Tuesday, 9 October 2007

William (Bill) Powell Lear 1902 – 1978

William Powell Lear was born June 26, 1902, in Hannibal, Mo. He was an only child; his parents separated when he was 6. Lear came up with his own bluprint for success by the time he was 12.

"I resolved first to make enough money so I'd never be stopped from finishing anything," Lear said later. "Second, that to accumulate money in a hurry - and I was in a hurry - I'd have to invent something that people wanted, and third that if I ever was going to stand on my own feet, I'd have to leave home."

He ran away from home after graduating from the eighth grade. He lied about his age and joined the Navy but didn't like regimentation and got an early discharge.

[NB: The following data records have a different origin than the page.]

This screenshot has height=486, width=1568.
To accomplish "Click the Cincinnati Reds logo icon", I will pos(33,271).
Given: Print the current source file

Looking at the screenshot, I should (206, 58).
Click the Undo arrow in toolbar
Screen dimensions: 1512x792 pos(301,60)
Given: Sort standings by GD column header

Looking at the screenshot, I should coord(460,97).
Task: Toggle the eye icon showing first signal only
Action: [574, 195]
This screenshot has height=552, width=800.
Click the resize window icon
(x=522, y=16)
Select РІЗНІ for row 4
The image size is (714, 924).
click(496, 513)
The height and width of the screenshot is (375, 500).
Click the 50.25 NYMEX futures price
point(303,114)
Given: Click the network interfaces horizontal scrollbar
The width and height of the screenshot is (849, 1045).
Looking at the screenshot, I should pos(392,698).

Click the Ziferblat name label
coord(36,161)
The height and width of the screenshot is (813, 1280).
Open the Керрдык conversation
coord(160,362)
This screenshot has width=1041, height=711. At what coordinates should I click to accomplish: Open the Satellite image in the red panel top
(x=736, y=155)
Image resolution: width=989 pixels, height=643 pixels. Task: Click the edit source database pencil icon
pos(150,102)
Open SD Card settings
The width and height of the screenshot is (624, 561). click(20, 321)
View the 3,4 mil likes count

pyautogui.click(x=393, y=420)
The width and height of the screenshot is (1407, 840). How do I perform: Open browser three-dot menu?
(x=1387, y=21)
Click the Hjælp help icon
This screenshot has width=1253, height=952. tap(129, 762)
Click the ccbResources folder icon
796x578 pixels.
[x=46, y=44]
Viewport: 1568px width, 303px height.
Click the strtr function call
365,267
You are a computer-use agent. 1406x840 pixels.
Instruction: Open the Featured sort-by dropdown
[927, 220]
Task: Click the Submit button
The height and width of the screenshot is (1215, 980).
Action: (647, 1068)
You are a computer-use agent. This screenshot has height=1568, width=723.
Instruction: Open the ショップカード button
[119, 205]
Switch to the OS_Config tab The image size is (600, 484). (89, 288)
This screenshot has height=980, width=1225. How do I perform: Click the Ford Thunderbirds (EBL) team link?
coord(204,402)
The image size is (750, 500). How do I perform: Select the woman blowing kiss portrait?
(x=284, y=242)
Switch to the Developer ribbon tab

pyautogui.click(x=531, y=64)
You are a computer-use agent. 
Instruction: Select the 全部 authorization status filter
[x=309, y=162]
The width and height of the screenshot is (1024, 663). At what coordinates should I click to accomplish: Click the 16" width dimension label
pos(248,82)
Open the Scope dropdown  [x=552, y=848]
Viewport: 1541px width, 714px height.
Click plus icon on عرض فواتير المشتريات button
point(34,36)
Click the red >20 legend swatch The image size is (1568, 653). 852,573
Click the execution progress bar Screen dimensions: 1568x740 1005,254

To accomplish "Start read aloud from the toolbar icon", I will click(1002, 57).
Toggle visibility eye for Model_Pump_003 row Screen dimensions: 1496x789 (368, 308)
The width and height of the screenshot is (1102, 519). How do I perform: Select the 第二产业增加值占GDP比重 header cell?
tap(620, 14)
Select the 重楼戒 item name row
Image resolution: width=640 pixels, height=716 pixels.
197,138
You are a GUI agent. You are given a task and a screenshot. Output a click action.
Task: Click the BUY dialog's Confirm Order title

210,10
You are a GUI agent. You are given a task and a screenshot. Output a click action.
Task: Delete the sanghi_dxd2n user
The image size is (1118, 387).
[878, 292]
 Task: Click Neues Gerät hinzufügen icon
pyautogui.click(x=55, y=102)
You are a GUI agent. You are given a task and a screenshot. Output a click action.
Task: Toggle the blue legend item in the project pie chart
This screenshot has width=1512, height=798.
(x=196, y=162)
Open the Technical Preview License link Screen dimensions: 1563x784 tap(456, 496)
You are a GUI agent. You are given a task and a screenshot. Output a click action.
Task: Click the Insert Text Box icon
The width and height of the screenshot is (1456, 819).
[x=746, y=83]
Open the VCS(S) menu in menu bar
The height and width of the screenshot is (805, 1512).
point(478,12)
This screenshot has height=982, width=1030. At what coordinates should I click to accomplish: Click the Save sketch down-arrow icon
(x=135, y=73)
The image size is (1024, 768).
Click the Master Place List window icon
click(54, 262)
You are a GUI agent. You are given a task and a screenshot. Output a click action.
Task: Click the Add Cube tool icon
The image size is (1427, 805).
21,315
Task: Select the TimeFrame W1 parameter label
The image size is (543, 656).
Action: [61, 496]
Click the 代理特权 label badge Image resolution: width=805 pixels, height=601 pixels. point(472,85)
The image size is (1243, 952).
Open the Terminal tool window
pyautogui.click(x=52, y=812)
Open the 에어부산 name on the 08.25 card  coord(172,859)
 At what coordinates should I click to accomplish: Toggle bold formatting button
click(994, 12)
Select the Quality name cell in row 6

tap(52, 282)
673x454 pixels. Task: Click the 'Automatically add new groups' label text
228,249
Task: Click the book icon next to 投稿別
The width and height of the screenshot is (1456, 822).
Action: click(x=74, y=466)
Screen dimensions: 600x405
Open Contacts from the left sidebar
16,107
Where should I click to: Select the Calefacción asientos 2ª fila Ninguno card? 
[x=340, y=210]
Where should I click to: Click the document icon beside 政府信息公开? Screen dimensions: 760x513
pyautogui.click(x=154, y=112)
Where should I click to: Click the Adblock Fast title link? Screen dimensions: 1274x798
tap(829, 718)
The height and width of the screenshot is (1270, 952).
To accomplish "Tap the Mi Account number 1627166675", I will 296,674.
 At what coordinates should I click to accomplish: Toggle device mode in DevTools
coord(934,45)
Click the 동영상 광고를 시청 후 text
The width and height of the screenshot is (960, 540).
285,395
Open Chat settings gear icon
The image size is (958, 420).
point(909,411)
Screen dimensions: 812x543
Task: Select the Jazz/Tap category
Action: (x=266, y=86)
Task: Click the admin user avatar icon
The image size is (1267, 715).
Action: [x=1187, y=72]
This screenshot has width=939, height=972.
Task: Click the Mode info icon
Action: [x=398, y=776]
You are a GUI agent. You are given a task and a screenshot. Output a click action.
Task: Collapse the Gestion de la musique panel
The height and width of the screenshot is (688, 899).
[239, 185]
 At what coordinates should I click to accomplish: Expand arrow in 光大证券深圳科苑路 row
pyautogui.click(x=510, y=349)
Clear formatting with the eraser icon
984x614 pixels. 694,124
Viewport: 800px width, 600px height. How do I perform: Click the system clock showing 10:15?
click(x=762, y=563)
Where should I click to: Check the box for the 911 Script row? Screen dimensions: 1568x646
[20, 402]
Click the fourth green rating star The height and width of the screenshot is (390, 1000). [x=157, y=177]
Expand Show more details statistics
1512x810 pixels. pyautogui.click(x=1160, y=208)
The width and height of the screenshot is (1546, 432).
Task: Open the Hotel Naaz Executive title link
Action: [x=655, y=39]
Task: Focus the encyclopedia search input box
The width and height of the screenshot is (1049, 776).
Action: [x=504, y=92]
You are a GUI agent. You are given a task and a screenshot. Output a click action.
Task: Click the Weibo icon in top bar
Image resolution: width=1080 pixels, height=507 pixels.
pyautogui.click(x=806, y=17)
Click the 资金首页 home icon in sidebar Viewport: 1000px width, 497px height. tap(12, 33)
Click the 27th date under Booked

In 1919, Lear quit a $40-a-week job to be a mechanic at Grant Park Airport in Chicago, servicing many of the first air-mail planes. He was rewarded with flying lessons in place of a paycheck. Lear then formed the first of a string of companies. He was president of Quincy Radio Laboratory in Quincy, Ill., from 1922 to 1924; president of Lear Radio Laboratory in Tulsa from 1924 to 1928; and part-owner of Radio Coil and Wire Co. and Galvin Manufacturing Co., both of Chicago, from 1926 to 1930. About this time, Lear developed the first car radio at Galvin, which was to become the Motorola Corp. Motorola successfully mass-produced the car radio.

In 1930, Lear took his profits and founded Lear Developments, which became Lear Inc. and later Lear Siegler Inc. The companies specialized in aerospace instruments and electronics.

Some have called Lear's 32 years as president and later chairman of the board his most creative time. In 1935, Lear invented the Lear-O-Scope, one of the first commercial radio compasses. He received the Frank M. Hawks Award for designing the Learmatic Navigator in 1940.

In 1950, President Harry Truman gave Lear the Collier Trophy for development of the F-5 autopilot, the first ever for jets. The city of Paris presented Lear its Great Silver Medal for his aid in developing the autopilot for the Caravelle jetliner in 1962. By 1962, his company, headquartered in Santa Monica, Calif., had 5,000 employees and plants in California, Germany, Michigan and Ohio. But Lear and company officials had a falling-out and that year Lear sold his interests for $14.3 million.

Lear had come up with the idea of building a small, fast and cheap business jet in 1959. Now, with 30 years of experience and cash in the bank, he had the money and freedom to go ahead with his newest dream. "When I designed the Learjet, I didn't design it because I wanted to make a jet aircraft but because I needed an airplane that would compete with the airlines and would be economical enough that I could afford to operate it."- Bill Lear, 1972.

Lear formed a company in Switzerland and began working on the design of the Learjet there. Then he surprised nearly everyone by deciding in 1962 to build the new Learjet in Wichita.

The city agreed to help finance Learjet Corp. and issued its first-ever industrial revenue bonds. Lear set up shop next to Wichita Mid-Continent Airport and began working on the first Learjet Model 23, a simple, sturdy seven-place business jet that would fly 500 mph.

On June 4, 1964, during a routine certification flight, the first Learjet crashed and burned in a cornfield after takeoff. The Federal Aviation Agency test pilot at the controls and the Learjet test pilot riding along weren't injured in the crash, believed to have been caused by human error.

The good news was that the $500,000 insurance policy on the plane enabled the company to make its payroll and gave it financial breathing room. Another Learjet was completed and certified by the FAA just nine months after the crash.

Lear had an odd sense of humor and willingness to try the extraordinary; he once imported a team of midgets from Californa to work inside the slender fuselages of the first Learjets built in Wichita. But by late 1966, hard work and devoted employees weren't enough. Learjet was on the verge of bankruptcy, partly because Lear had branched out too fast into avionics and stereo sets and plastic products.

The company had built 146 Learjets before Lear sold it to the Denver- based Gates Rubber Co. on April 10, 1967. Although Learjet was about $13 million in debt at the time of the sale, Lear eventually made about $18 million from the sale.

In 1968, Lear bought the old Stead Air Force Base at Reno, Nev., for $1.3 million and established Lear Motors Corp. and LearAvia Corp. There Lear worked on a low-pollution engine that could run on steam, hoping to make the internal combustion engine obsolete. The project fizzled.

Returning to aviation, he designed the Learstar 600, a 12-place business jet. Canadair bought the manufacturing rights and renamed it the Challenger. Lear was working on the Model 2100 Learfan, a radical seven-passenger plane with two turboprop engines powering a propeller on the tail, when he died of leukemia May 14, 1978.

Lear was posthumously inducted into the Aviation Hall of Fame in Dayton, Ohio, on July 22, 1978.